What do I really think of osteoporosis drugs, anyway?
Those of you who read this blog and my articles regularly might think I’m against osteoporosis drugs altogether. That’s not truly the case. There are certainly people who have such catastrophic bone loss that it’s appropriate for them to use medications to slow or halt it — but these are usually people who have a serious health crisis going on. Cancer treatment, Paget’s disease of bone, those on long-term high dose prednisone treatment, and similar situations where bone is eroding rapidly are clearly circumstances where these strong medications can be beneficial. But my natural approach to support bones and overall health would be helpful in these patients as well.
Where I take issue with bone drugs is when they’re used to address low bone density without any effort to identify the reason for the bone loss — and that happens all too often. As most of my clients and some of my blog readers can attest, it’s not uncommon for physicians to simply hand out a script when they see a bone scan that indicates osteoporosis (or even osteopenia) without taking any steps to determine why bone is being lost, or even if bone is being lost!
Unfortunately, most physicians regard bone loss itself as a disease, when the vast majority of the time it’s really a symptom of some other, underlying health issue.
Treating the symptom with a drug doesn’t cure the disease — it simply masks the problem. The “problem masking” in turn often brings with it significant life-damaging side-effects. And most physicians’ don’t mention that these are very powerful medications with a profound impact on the body’s most fundamental processes.
• Bisphosphonates put a halt first to osteoclast activity and over time to osteoblast activity as well.
• Teriparatide (Forteo) stimulates osteoblasts to work overtime in building new bone, but it has worrisome long-term risks that we discuss elsewhere.
• Denosumab (Prolia), a drug slated for FDA approval this summer, goes even farther, interfering with immune factors to prevent the natural process of bone breakdown and renewal.

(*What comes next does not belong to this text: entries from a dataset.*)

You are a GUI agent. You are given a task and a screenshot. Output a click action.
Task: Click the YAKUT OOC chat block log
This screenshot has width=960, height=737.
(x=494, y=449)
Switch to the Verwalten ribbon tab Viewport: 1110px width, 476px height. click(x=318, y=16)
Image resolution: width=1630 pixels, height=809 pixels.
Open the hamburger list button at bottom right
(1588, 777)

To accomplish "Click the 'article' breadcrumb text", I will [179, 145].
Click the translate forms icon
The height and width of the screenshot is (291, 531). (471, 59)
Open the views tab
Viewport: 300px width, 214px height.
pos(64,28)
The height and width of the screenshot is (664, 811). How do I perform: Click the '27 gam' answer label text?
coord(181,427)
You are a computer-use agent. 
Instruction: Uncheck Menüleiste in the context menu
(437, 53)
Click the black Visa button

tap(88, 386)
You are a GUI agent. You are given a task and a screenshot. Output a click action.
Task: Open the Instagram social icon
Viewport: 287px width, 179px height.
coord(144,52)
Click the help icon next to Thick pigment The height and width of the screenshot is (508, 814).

What it boils down to is this: if your doctor finds your bone health situation so serious that she wants you to take these very powerful drugs — medications that affect not just bones, but other systems in the body too, then your situation is serious enough to warrant a full osteoporosis medical work-up looking for the causes of bone loss. The case for bone drugs cannot be made on the basis of just one or even two DEXAs. The simple fact that a person is losing bone isn’t, in my opinion, reason enough to start someone on a drug as a knee-jerk reflex. If there is an identifiable underlying condition that is causing an individual to lose a lot of bone, rapidly, this should be uncovered and addressed.
When a comprehensive natural approach to halting excessive bone loss fails, then can you make the case for bone drugs. And when there isn’t an identifiable underlying health issue or an identifiable cause of bone loss, it still stands to reason that working to support bones by improving nutrient intake, getting more exercise, dealing with stress, and improving the body’s pH through an alkaline diet are much more sensible first steps than hauling out the “big guns”!
Postscript
Thank you all so much for telling your stories and adding your comments below. When I wrote this post, I did so out of concern that people who had significant health issues that resulted in bone loss would misunderstand my position on bone drugs and believe that I thought bone drugs serve no purpose. Your comments have shown me just how important it was to clarify that position! Many of you have exactly the kinds of health issues that cause rapid, catastrophic bone loss/weakening, so you fall into the category of people that I believe should consider medical therapies under a physician’s care and guidance. I don’t want anyone to feel that taking bone drugs to address this sort of bone loss is somehow wrong or incorrect, and certainly your physician is the first person to whom you should address any questions about medical treatment for bone loss — for the most part, it would not be proper for me to offer advice on whether someone should or shouldn’t use particular treatments, as I’m not familiar with your specific cases. At the same time, though, the alkaline diet and nutritional support that I recommend to all my clients is something that I encourage all of you to consider, as the more support you provide your system, the better it will respond to your treatment regimen. In my work with clients at the Center for Better Bones, I’ve found that these methods are a great support even to those patients who must use bone drugs to halt bone loss related to a medical issue. Best wishes to all of you, and thanks for reading my blog!